## [Task requirements]
The data below holds a line containing "494x322 pixels." and a line containing "Given: Click ellipsis"; please quote exactly those two lines and every line between them, and nothing else.

>>

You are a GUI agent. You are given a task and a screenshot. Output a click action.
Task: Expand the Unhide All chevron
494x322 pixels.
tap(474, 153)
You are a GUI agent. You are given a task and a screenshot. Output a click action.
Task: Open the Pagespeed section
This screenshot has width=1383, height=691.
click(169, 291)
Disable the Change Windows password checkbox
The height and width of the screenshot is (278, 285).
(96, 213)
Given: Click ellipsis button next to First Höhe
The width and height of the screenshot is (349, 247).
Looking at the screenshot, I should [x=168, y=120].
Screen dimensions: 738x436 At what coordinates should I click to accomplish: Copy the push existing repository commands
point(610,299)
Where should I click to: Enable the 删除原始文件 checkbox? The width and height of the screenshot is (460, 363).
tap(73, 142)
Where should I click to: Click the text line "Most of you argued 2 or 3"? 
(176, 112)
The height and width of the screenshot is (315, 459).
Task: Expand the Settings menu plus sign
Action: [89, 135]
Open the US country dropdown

<<
>>

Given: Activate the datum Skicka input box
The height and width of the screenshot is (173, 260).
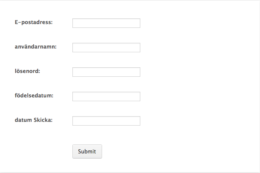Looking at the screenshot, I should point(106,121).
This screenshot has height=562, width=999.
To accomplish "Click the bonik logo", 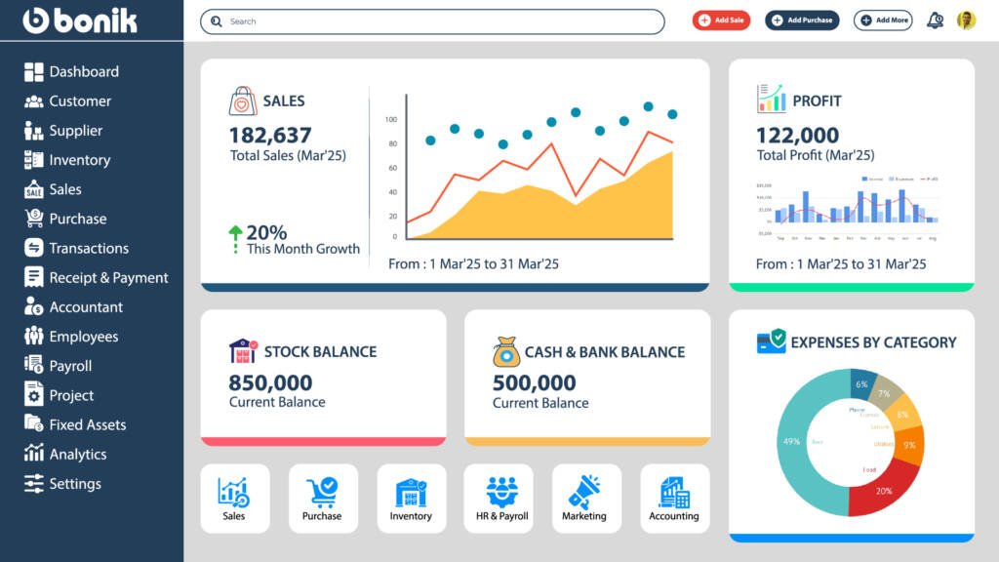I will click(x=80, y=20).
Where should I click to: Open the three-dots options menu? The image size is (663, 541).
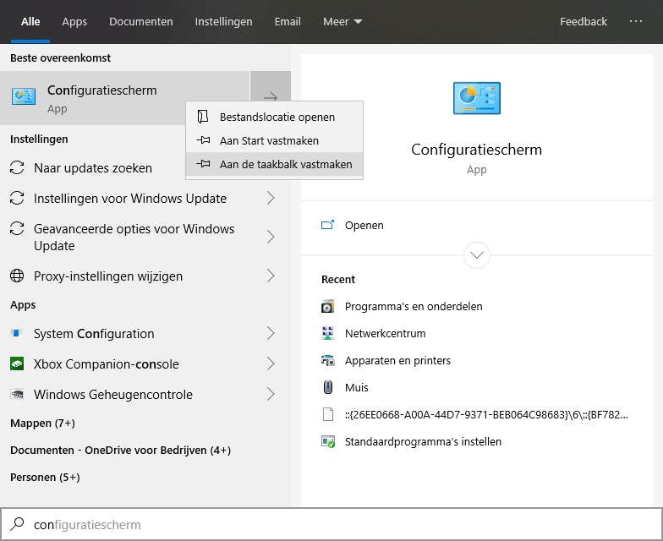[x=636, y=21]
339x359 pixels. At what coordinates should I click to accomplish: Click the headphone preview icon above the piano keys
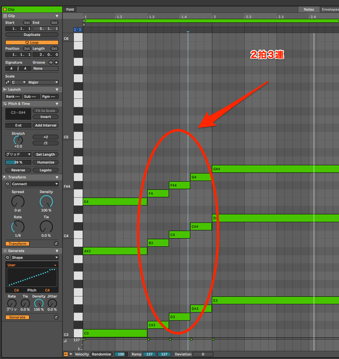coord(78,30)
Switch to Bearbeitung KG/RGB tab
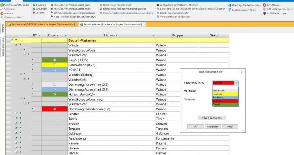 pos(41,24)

<<
>>

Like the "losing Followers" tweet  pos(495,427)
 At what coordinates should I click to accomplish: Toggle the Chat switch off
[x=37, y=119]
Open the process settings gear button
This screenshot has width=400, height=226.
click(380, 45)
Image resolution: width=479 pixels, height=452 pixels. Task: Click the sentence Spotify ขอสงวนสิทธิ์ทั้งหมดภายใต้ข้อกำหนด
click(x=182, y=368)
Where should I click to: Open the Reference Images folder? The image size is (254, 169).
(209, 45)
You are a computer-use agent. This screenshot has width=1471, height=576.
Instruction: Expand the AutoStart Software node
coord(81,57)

<<

## [Written solution]
494x322 pixels.
tap(474, 153)
You are a GUI agent. You are given a task and a screenshot. Output a click action.
Task: Open the Pagespeed section
This screenshot has width=1383, height=691.
click(169, 291)
Disable the Change Windows password checkbox
The height and width of the screenshot is (278, 285).
(96, 213)
Given: Click ellipsis button next to First Höhe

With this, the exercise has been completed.